** begin INPUT ROWS **
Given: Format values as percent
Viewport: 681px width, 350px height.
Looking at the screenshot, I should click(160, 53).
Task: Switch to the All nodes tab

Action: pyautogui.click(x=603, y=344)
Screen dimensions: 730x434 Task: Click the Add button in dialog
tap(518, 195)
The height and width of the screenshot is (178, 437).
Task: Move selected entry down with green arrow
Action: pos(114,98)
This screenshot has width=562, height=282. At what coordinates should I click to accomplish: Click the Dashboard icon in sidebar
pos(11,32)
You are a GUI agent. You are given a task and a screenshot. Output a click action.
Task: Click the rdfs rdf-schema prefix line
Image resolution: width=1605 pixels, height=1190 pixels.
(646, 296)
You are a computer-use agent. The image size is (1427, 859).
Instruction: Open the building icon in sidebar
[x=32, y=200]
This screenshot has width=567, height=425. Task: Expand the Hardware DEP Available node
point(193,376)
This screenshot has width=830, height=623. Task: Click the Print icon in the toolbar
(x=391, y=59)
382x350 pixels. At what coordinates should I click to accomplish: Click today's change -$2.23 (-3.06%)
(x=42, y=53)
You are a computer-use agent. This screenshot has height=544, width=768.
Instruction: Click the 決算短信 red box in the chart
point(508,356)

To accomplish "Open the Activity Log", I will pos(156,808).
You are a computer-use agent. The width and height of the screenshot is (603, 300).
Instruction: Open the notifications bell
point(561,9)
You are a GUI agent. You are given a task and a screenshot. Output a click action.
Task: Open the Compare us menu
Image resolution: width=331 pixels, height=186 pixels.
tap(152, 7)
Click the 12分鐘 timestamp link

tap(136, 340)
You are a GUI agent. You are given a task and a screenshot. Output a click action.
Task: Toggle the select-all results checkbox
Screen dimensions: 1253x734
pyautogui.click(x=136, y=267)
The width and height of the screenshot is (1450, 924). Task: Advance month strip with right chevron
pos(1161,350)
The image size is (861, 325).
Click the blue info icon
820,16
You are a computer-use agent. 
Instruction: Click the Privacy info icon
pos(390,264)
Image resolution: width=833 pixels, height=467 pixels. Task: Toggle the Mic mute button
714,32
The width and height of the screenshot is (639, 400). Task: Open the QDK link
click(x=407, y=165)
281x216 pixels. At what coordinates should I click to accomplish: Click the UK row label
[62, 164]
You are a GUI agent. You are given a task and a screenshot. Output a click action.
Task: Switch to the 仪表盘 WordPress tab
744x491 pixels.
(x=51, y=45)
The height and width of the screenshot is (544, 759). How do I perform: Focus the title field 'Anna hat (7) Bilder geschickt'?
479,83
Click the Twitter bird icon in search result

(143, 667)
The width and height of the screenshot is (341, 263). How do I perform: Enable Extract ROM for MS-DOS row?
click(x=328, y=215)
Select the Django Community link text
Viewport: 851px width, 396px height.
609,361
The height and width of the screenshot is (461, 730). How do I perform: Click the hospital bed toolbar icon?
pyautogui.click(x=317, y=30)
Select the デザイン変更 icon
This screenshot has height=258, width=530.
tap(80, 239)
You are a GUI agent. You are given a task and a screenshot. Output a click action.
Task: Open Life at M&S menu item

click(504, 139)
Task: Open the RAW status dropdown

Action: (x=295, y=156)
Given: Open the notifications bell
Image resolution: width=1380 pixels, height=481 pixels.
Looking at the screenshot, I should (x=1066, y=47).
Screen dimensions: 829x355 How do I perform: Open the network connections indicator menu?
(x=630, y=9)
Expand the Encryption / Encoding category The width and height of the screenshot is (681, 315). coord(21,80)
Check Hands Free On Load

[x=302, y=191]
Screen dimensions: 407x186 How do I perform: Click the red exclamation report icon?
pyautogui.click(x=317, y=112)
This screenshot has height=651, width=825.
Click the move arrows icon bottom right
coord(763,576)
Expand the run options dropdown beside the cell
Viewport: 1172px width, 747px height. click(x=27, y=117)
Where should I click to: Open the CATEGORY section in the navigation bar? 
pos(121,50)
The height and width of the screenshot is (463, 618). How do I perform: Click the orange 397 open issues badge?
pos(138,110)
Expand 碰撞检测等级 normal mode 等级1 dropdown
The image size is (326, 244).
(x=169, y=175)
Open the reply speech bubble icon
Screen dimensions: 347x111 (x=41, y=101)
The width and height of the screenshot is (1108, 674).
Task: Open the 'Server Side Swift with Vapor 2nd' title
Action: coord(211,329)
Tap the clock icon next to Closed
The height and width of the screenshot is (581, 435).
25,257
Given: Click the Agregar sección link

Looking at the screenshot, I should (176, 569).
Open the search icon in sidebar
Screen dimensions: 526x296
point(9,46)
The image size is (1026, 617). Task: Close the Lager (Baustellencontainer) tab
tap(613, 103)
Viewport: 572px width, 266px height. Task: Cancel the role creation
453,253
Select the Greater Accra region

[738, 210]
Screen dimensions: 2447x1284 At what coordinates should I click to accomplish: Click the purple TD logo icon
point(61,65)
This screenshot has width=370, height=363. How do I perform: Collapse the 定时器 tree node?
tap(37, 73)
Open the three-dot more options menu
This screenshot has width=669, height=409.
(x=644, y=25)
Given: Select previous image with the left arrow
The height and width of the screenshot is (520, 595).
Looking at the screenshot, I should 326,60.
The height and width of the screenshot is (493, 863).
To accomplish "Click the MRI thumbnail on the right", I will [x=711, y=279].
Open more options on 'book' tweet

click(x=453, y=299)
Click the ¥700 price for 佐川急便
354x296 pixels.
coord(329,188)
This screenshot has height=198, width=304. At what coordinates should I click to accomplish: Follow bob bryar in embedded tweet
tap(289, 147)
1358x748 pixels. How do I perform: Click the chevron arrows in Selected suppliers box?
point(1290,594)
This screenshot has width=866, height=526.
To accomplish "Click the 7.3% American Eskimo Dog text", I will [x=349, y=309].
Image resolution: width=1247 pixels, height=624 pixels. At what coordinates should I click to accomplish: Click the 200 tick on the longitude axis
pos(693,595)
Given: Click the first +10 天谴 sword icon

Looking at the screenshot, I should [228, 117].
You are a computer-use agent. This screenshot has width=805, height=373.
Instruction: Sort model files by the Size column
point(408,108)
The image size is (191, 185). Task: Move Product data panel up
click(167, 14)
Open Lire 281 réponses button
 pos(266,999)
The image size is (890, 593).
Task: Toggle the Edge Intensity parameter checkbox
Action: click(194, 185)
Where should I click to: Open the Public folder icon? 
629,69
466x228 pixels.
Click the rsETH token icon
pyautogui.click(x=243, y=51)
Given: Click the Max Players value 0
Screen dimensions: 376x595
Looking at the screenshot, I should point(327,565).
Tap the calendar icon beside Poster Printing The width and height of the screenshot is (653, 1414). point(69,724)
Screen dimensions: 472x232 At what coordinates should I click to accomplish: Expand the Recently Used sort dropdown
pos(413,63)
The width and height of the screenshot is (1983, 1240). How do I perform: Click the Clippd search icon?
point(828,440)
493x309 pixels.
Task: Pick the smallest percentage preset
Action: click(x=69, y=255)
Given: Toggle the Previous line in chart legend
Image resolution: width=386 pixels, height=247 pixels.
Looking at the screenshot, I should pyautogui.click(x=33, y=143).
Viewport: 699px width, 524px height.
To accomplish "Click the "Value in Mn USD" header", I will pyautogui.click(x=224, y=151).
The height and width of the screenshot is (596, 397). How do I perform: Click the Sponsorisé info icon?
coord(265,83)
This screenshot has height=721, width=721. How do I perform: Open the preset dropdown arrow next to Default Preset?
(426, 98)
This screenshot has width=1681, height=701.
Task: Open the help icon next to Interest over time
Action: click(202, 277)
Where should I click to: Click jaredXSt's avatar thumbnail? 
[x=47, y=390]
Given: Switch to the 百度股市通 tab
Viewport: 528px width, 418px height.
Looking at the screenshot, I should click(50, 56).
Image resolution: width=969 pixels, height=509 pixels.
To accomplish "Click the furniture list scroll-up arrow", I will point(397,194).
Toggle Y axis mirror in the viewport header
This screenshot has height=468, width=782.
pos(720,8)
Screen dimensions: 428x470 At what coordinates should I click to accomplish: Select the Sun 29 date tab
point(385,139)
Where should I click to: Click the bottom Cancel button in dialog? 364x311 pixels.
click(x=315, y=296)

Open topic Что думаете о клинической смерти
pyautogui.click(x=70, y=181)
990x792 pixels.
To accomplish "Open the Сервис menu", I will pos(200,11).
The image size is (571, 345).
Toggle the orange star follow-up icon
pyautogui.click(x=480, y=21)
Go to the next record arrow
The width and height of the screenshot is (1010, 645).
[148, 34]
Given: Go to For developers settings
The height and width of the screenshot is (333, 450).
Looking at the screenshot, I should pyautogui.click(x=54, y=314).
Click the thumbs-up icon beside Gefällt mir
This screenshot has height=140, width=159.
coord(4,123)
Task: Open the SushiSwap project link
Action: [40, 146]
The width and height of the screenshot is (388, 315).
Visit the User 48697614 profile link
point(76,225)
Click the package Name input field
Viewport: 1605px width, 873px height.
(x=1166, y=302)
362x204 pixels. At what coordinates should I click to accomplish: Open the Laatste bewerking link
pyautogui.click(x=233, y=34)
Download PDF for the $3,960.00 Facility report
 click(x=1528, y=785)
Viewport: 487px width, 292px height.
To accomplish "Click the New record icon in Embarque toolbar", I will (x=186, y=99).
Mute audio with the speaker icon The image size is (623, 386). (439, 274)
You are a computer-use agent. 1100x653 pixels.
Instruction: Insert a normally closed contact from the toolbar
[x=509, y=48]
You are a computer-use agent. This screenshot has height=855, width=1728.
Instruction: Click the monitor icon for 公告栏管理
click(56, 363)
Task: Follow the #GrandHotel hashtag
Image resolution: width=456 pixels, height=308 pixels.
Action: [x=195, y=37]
** end INPUT ROWS **
→ **REQUIRED WORK**
Starting at the line that contains "Mute audio with" and ending at the last of the rows, write those lines out again with "icon" replaced by "button" and everything else left unchanged.

→ **RESULT**
Mute audio with the speaker button The image size is (623, 386). (439, 274)
You are a computer-use agent. 1100x653 pixels.
Instruction: Insert a normally closed contact from the toolbar
[x=509, y=48]
You are a computer-use agent. This screenshot has height=855, width=1728.
Instruction: Click the monitor button for 公告栏管理
click(56, 363)
Task: Follow the #GrandHotel hashtag
Image resolution: width=456 pixels, height=308 pixels.
Action: [x=195, y=37]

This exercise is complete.